WHAT YOU HAVE TO DO:
Return the data in full, exactly as it was written.

EXCERPTED DATA:
= = = =
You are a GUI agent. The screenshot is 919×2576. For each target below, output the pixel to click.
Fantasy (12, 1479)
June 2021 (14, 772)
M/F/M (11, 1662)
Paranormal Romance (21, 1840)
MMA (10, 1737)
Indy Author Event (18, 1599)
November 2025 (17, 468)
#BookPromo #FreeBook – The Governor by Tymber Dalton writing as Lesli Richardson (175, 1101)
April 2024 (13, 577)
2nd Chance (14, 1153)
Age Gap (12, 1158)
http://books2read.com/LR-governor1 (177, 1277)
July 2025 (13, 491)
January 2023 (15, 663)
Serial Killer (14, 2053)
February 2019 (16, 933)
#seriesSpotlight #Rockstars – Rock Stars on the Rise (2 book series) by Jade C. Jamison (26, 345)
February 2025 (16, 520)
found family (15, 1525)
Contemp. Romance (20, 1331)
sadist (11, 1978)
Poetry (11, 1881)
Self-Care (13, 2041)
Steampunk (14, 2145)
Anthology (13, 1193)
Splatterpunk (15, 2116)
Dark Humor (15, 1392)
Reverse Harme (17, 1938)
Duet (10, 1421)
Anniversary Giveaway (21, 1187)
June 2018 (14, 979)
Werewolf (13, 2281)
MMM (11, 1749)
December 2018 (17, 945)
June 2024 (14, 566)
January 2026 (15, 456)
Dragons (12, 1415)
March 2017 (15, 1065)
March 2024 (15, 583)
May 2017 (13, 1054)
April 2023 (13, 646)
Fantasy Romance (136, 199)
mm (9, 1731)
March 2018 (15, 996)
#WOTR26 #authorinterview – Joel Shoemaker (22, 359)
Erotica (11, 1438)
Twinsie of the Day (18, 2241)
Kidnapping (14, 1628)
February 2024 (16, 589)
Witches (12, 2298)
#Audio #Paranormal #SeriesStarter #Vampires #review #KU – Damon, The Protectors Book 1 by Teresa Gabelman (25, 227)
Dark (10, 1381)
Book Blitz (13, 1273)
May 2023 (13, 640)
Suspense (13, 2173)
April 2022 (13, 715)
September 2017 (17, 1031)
= = = =
ANSWER TO THIS TASK:
You are a GUI agent. The screenshot is 919×2576. For each target below, output the pixel to click.
Fantasy (12, 1479)
June 2021 (14, 772)
M/F/M (11, 1662)
Paranormal Romance (21, 1840)
MMA (10, 1737)
Indy Author Event (18, 1599)
November 2025 (17, 468)
#BookPromo #FreeBook – The Governor by Tymber Dalton writing as Lesli Richardson (175, 1101)
April 2024 (13, 577)
2nd Chance (14, 1153)
Age Gap (12, 1158)
http://books2read.com/LR-governor1 (177, 1277)
July 2025 (13, 491)
January 2023 (15, 663)
Serial Killer (14, 2053)
February 2019 (16, 933)
#seriesSpotlight #Rockstars – Rock Stars on the Rise (2 book series) by Jade C. Jamison (26, 345)
February 2025 (16, 520)
found family (15, 1525)
Contemp. Romance (20, 1331)
sadist (11, 1978)
Poetry (11, 1881)
Self-Care (13, 2041)
Steampunk (14, 2145)
Anthology (13, 1193)
Splatterpunk (15, 2116)
Dark Humor (15, 1392)
Reverse Harme (17, 1938)
Duet (10, 1421)
Anniversary Giveaway (21, 1187)
June 2018 (14, 979)
Werewolf (13, 2281)
MMM (11, 1749)
December 2018 (17, 945)
June 2024 (14, 566)
January 2026 (15, 456)
Dragons (12, 1415)
March 2017 (15, 1065)
March 2024 (15, 583)
May 2017 (13, 1054)
April 2023 (13, 646)
Fantasy Romance (136, 199)
mm (9, 1731)
March 2018 (15, 996)
#WOTR26 #authorinterview – Joel Shoemaker (22, 359)
Erotica (11, 1438)
Twinsie of the Day (18, 2241)
Kidnapping (14, 1628)
February 2024 (16, 589)
Witches (12, 2298)
#Audio #Paranormal #SeriesStarter #Vampires #review #KU – Damon, The Protectors Book 1 by Teresa Gabelman (25, 227)
Dark (10, 1381)
Book Blitz (13, 1273)
May 2023 (13, 640)
Suspense (13, 2173)
April 2022 (13, 715)
September 2017 (17, 1031)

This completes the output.